With 85% of working women and 70% of working men in Australia caring for an ageing or disabled family member, care is at the centre of many of our lives.
Lookout is a family-focused, digital care management platform designed and developed by Five Good Friends, the first technology enabled, data driven home care provider in Australia.
CEO of Lookout Simon Lockyer, recently delivered a webinar exploring the rising expectations of the home care customer off the back of the recent Royal Commission into the aged care sector.
The Royal Commission made significant recommendations around the use of technology in the aged care industry, and the importance of bringing the needs of the people involved in care to the forefront.
A new generation of care recipients and caregivers
Technology has infiltrated most aspects of life in 2021 and Lookout is determined to meet the technological needs of their customers in the care industry.
Lockyer noted the generational shift in the people who are receiving care and those who are delivering care, and the changes in expectations that have come with that shift.
“There is an increasing desire to age in place… and there is a rising expectation that technology is going to be part of the experience, and part of the solution.”
Lockyer also touched on the effect that COVID-19 has had on care recipients and on digital health, with the large uptake of services like remote care monitoring and telehealth in community care.
“It [COVID-19] has really reinforced the importance and the safety of home. It is where people want to be.” said Lockyer.
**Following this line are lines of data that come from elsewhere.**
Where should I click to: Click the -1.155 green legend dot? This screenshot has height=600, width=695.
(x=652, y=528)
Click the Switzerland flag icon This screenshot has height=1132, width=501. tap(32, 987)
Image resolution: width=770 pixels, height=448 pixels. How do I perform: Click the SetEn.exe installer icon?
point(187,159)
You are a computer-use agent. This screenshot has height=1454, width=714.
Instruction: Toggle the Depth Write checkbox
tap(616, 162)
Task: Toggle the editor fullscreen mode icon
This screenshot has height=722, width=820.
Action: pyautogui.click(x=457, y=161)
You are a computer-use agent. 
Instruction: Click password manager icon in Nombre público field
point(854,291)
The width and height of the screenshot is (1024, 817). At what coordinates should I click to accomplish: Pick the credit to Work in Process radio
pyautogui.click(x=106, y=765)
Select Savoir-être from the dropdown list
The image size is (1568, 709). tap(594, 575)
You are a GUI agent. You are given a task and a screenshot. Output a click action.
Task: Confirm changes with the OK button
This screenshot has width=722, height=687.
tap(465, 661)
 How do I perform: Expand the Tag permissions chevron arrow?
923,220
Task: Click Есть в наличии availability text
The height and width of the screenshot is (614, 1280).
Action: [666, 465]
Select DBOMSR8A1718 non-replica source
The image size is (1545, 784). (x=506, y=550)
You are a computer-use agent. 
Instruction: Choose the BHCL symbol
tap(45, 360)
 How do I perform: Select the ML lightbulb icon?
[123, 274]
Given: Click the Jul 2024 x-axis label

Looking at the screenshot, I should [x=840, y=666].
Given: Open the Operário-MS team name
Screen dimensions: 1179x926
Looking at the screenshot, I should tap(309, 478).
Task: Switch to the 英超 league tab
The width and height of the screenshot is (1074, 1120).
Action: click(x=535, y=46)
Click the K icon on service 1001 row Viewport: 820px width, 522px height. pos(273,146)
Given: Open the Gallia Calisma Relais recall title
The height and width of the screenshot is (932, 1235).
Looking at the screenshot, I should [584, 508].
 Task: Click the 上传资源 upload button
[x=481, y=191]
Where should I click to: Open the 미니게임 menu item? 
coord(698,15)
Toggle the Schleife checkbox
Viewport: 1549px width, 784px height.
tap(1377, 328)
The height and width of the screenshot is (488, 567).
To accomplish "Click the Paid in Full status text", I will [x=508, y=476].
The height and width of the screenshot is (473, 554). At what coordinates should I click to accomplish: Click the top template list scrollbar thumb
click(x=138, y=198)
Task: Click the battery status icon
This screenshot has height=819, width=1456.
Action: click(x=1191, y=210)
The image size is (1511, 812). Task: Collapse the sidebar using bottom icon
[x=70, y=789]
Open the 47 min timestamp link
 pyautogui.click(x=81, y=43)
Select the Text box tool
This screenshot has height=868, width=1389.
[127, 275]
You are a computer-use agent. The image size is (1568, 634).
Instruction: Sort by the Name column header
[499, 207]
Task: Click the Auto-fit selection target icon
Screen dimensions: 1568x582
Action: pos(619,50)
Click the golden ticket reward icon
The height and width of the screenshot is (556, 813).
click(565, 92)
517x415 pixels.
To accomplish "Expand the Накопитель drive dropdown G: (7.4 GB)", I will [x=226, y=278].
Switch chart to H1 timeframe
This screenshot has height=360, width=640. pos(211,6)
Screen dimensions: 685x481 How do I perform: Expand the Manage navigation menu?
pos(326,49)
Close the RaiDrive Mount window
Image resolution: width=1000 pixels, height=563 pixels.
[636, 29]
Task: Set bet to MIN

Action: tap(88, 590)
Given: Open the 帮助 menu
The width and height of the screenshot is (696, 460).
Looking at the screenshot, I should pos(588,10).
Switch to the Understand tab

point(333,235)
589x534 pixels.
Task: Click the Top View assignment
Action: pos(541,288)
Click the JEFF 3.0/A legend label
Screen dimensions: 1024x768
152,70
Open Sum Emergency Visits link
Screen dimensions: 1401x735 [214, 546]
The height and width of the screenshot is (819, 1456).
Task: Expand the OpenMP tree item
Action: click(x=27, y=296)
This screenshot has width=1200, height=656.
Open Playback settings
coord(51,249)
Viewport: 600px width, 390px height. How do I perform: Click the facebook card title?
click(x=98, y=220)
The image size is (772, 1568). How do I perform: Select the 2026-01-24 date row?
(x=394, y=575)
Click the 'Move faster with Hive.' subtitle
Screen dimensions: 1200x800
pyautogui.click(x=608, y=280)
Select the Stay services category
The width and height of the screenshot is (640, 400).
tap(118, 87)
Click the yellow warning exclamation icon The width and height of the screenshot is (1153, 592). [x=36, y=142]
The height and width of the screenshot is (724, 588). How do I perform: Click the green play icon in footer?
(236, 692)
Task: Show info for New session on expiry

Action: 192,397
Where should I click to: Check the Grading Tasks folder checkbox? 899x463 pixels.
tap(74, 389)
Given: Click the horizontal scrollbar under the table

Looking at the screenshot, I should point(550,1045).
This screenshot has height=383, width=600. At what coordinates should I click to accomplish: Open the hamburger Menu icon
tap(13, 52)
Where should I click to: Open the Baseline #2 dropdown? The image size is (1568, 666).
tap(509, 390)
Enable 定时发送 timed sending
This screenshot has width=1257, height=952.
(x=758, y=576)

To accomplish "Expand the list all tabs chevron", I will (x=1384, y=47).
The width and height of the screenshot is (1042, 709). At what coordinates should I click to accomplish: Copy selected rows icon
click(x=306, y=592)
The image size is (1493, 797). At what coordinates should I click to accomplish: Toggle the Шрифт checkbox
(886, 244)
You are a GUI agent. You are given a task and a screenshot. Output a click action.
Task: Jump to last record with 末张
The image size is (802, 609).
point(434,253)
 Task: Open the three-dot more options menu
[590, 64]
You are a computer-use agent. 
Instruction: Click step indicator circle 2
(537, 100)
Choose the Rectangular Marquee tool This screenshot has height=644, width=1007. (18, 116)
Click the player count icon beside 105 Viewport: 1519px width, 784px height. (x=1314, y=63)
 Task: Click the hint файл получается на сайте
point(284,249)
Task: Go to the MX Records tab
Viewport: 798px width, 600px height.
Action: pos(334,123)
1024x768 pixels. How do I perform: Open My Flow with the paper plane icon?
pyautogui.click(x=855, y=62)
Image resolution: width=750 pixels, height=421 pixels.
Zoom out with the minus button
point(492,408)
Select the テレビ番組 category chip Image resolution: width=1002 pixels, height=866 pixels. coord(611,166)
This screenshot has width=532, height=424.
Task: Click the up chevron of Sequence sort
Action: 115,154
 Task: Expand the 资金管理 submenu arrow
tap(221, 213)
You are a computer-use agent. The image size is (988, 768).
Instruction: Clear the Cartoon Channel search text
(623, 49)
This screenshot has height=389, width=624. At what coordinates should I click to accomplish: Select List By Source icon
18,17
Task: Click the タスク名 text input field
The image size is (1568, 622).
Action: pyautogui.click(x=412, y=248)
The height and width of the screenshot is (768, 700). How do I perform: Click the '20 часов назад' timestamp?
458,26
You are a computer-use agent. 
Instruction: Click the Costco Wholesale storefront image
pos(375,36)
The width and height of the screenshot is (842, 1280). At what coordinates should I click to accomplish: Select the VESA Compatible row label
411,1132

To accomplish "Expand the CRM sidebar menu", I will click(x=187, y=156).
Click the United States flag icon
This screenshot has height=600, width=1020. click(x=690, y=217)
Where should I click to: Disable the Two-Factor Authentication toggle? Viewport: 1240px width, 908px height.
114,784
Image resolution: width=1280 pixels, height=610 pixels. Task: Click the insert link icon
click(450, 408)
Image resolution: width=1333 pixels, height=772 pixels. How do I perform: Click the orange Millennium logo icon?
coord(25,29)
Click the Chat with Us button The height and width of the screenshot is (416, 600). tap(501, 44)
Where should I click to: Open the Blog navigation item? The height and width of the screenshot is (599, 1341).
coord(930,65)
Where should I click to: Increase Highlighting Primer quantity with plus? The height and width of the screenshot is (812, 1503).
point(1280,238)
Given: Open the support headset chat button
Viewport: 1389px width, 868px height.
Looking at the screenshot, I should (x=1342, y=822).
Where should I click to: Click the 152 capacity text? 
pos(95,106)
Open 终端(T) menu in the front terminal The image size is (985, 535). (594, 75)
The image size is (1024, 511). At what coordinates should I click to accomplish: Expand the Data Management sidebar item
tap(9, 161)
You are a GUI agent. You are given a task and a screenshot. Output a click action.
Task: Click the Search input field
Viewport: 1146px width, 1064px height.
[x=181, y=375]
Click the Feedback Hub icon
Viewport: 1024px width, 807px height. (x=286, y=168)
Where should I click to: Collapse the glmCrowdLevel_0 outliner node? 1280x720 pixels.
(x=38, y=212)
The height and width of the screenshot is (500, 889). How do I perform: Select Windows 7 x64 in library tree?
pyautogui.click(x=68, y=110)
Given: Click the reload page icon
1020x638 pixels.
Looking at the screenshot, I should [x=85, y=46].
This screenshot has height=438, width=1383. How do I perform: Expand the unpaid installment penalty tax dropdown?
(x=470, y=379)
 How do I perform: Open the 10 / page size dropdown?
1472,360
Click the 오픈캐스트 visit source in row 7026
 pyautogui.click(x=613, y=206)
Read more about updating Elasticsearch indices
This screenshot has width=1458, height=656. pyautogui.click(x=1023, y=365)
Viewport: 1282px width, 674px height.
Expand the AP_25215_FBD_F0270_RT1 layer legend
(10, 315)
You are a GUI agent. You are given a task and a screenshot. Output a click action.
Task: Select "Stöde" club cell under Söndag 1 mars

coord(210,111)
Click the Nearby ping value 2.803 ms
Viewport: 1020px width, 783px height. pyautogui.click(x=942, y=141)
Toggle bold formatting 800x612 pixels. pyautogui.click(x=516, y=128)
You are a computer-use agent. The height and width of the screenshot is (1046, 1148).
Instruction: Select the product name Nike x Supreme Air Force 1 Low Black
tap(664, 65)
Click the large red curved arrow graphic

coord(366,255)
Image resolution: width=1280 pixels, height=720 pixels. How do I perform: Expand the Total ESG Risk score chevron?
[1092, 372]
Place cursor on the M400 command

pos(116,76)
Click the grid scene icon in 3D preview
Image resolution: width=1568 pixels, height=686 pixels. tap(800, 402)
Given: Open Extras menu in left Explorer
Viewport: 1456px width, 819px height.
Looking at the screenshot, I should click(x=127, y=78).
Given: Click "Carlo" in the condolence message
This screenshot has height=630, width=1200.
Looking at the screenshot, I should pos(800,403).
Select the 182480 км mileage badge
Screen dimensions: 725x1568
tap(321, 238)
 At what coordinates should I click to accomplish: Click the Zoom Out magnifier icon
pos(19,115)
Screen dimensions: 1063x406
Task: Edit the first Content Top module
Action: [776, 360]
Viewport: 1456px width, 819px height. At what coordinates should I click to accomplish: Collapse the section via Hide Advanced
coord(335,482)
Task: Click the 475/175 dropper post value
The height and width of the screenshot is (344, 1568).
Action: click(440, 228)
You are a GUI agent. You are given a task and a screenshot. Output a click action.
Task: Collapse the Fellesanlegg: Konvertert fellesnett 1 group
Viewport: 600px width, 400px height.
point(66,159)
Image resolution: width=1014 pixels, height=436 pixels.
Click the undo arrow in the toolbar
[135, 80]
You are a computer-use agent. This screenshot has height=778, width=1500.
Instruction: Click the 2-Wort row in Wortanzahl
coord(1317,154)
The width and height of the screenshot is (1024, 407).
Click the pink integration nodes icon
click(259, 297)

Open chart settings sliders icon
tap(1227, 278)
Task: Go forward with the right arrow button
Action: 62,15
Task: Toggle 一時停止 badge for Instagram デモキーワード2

Technology that focuses on people rather than just process
Lockyer emphasised the importance of knowing who their customer is and understanding what the technology needs to deliver for them.
“The Royal Commission says ‘the current systems that are supposed to support the aged care sector are either designed to support specific administrative and financial reporting requirements, or are program centric. They are not focused on the person’” said Lockyer.
Lockyer believes that this important statement speaks to the type of technology that needs to be considered.
“This isn’t just about looking for software systems that are designed to roster, to invoice, to report risk… It needs to be a solution that is ultimately going to enable better services,” said Lockyer.
The informal care network
Lookout believes that Informal carers not only enrich the lives of the friends and family members they care for by maintaining their social and community connections, they also play a critical role in reducing the need for formal care.
“The informal carer, the family, the friends, they are the real heroes of our care system in both home care, aged care, and NDIS,” said Lockyer.
One of Lookout’s focuses is to broaden their customer base beyond formal caregivers and care recipients and to include informal carers.
“The customer in the modern world is more than just the person who is receiving care. It is the informal care network; it is the loved ones who want to remain intimately involved in that care and understanding,” said Lockyer.
Acknowledging that friends and families want to know more about care providers and what’s happening when they enter the homes of their loved ones, Lookout recently launched an iOS and Android family and support worker version of the app.
The app contains a number of features including dynamic help plans, shared notebooks and support worker profiles and visitor logs.
“It lets them know who’s in the home, when they’ve arrived, when they’ve checked out, who’s coming, the verifications and the skills of the people that are coming into the home, copies of the care plan, and importantly how fresh those care plans are.”
“This really brings transparency and control to the experience,” said Lockyer.